Principaux portails publics  |     | 

Droits fondamentaux, lutte contre la discrimination
Conférence de Santiago Castella: "L'impact de l’émergence d’un islam européen dans le discours universaliste des droits de l’homme"
14-04-2008


Santiago CastellaDans le cadre de du colloque organisé par l’Université de Luxembourg sur le thème "Sharia, Citoyenneté et Droits de l’homme", Santiago Castella, de l’Université de Tarragone, a brossé le 11 avril 2008 un tableau de l’islam en Europe.

L’émergence d’un islam européen entre la modernité et l’intégrisme 

Selon Santiago Castella, ce sont les grandes vagues d’immigrants d’origine musulmane en Europe qui ont donné naissance à un nouvel islam, l’islam européen. Deux tendances religieuses se sont cristallisées parmi ces immigrants: un islam libéral et ouvert, "l’islam des lumières", et un deuxième courant plus conservateur.

Cependant, dans l’analyse du chercheur, l’islam représente pour les jeunes musulmans européens bien plus une dimension politique et sociale que religieuse. "La deuxième, troisième et quatrième génération d’immigrés ne sont plus croyants mais trouvent plutôt dans la religion un moyen de protestation et de rébellion contre une société dans laquelle ils ne voient pas assez de perspectives d’intégration et de progrès", a-t-il souligné.

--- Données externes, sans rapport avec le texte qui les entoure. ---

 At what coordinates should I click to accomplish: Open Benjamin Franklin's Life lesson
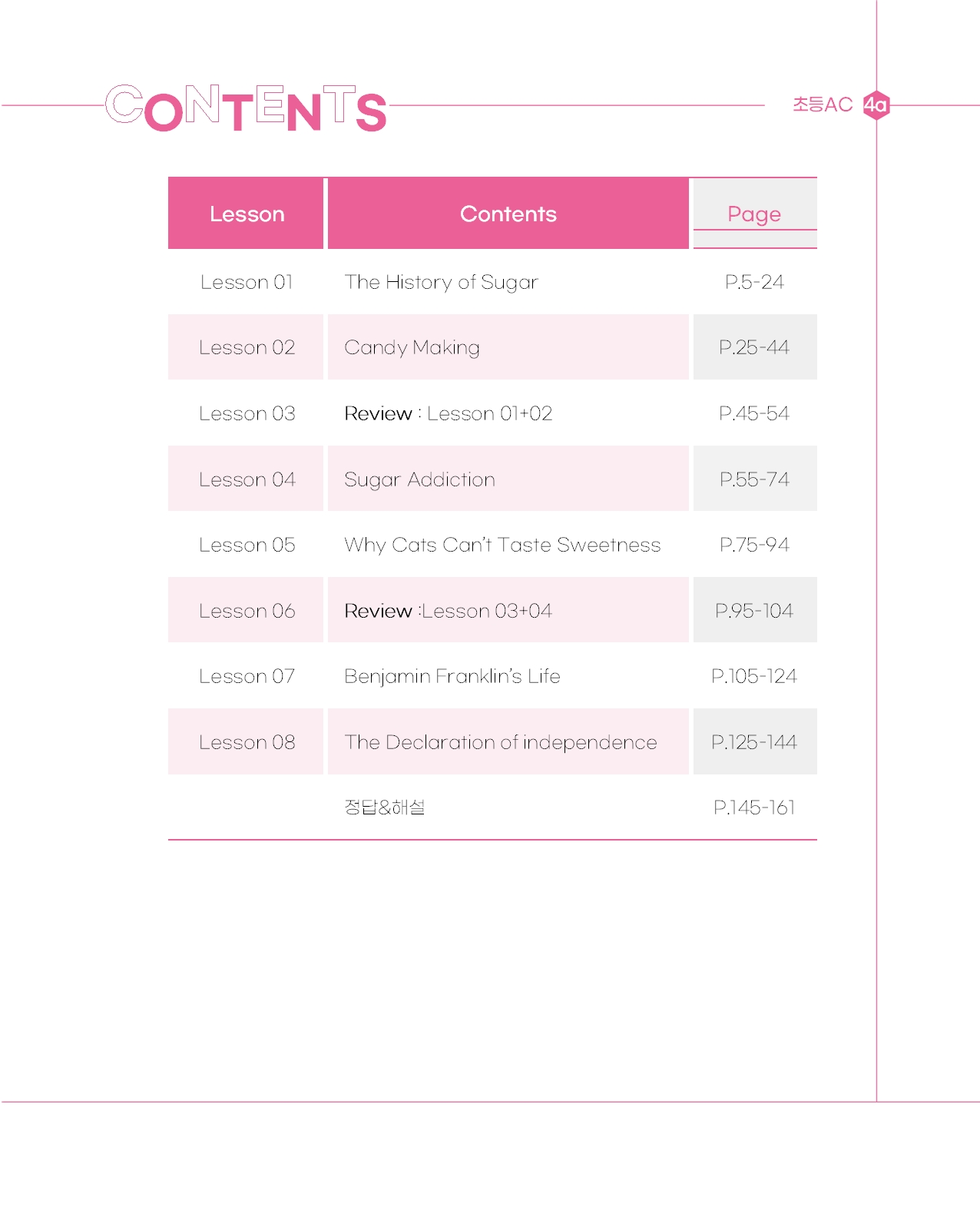coord(452,676)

De la citoyenneté nationale à la citoyenneté républicaine

Première critique que le chercheur espagnol a adressé aux Etats européens: leur conception discriminatoire de la citoyenneté, qui s’est construite en Europe sur le concept de la nationalité. Une personne a le droit à la citoyenneté et donc de jouir de tous les droits civiques, lorsqu’elle appartient à la nation. La citoyenneté s’est donc construite aux yeux de Castella, comme un droit politique, un privilège de "nous" face aux "autres", et fait ainsi fonction d’exclusion de tous ceux qui n’appartiennent pas à cette nationalité, en l’occurrence les immigrants.

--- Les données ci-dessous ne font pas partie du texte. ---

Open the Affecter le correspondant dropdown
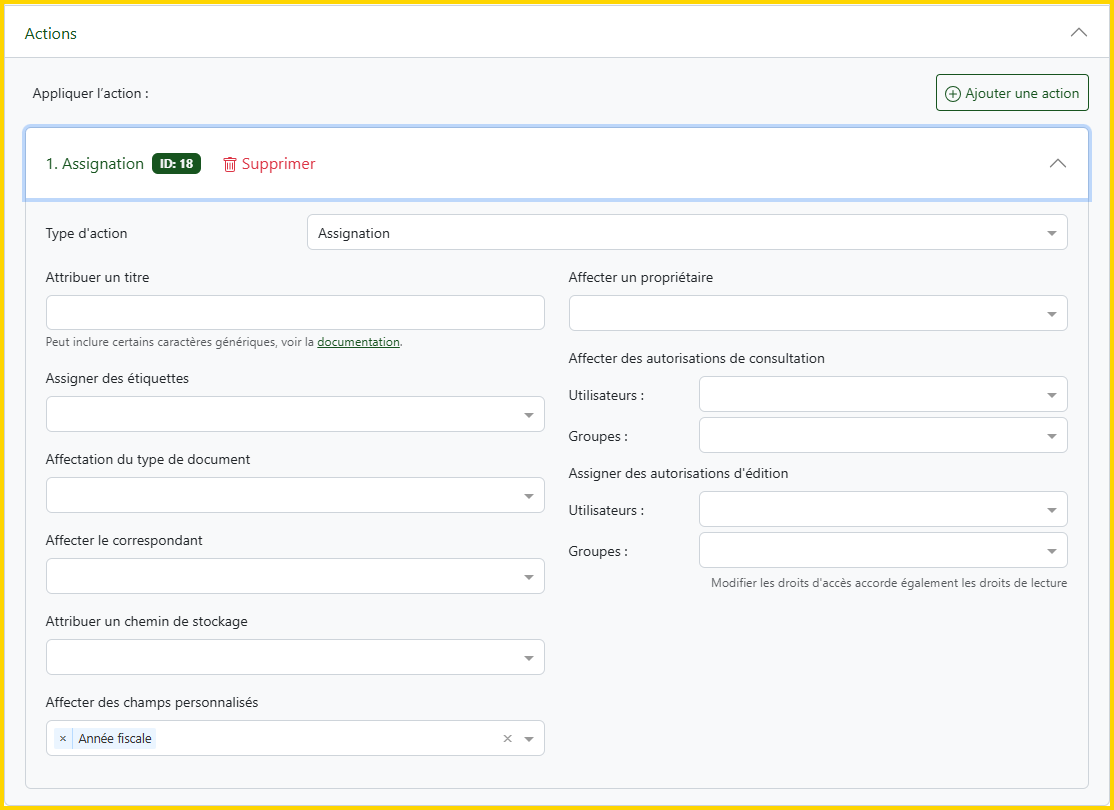The image size is (1114, 810). coord(295,576)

Dans ce contexte, Castella a prôné le passage vers une citoyenneté d’ordre civique, interculturelle, qui se fonde non pas sur la nationalité mais sur la résidence.

Les éléments qui sont au cœur du conflit opposant l’islam et  l’Europe

Le pluralisme religieux, les mosquées, la présence de signes religieux dans l’espace public, la question du voile et la non-discrimination de la femme sont selon Santiago Castella autant d’éléments qui nourrissent le conflit opposant l’Occident, défenseur des droits de l’homme, à l’islam. "Même si l’Europe revendique d’être profondément laïque", Santiago Castella était d’avis qu’elle n’a pas réussi, contrairement aux Etats-Unis, à développer un modèle politique basé sur le pluralisme religieux. Les discours du Pape qui sont jalonnés de références bibliques, les édifices religieux, les nombreuses fêtes chrétiennes qui ponctuent notre calendrier, témoignent selon lui, "d’un faux discours sur la laïcité".

A cela s’ajoute, a estimé Santiago Castella, "une incompréhension vis-à-vis de toute personne qui pratique les rites religieux". D’où un contexte marqué par l’incompréhension où la religion devient selon Castella "un exutoire canalisant l’incompréhension et l’indignation des jeunes générations de musulmans". En somme, le discours sur l’islam procède selon le politologue, du principe appliquant "deux poids et deux mesures" : "Nous affirmons que toutes les religions sont égales, mais dès que l’on traite de l’islam, cela ne semble plus vrai!".

Investi d’une mission civilisatrice, le discours des droits de l’homme vise selon Santiago Castella à répandre les bienfaits de la démocratie au reste du monde. "Tantôt nous appuyons les dictatures, tantôt nous commerçons avec les pays qui bafouent les droits de l’homme, tantôt nous envahissons l’Afghanistan au nom de la défense des droits de l’homme", a–t-il martelé en ajoutant "que nous appliquons ce discours dès que cela nous arrange". Estimant "que le monde libre est mort a Guantanamo", Castella a dit que cette hypocrisie décrédibilise le discours des droits de l’homme et les affaiblit. 

Quatre conclusions provisoires

A l’issue de son exposé, Santiago Castella a dressé un bilan et a proposé quatre conclusions provisoires:

Tout d'abord, le chercheur a estimé que l’Europe doit repenser son concept de la laïcité, puisque c'est un concept "hypocrite" et constitue une entrave à l’intégration des immigrants musulmans.

Ensuite, Santiago Castella a prôné le passage de la citoyenneté nationale à la citoyenneté fondée sur la résidence.

En troisième lieu, il a proposé de développer des modèles et des politiques d’intégration réels qui prennent en compte la pluralité des religions et le respect de la diversité identitaire.

Finalement, le chercheur espagnol a revendiqué que l'on repense la protection internationale des droits de l’homme.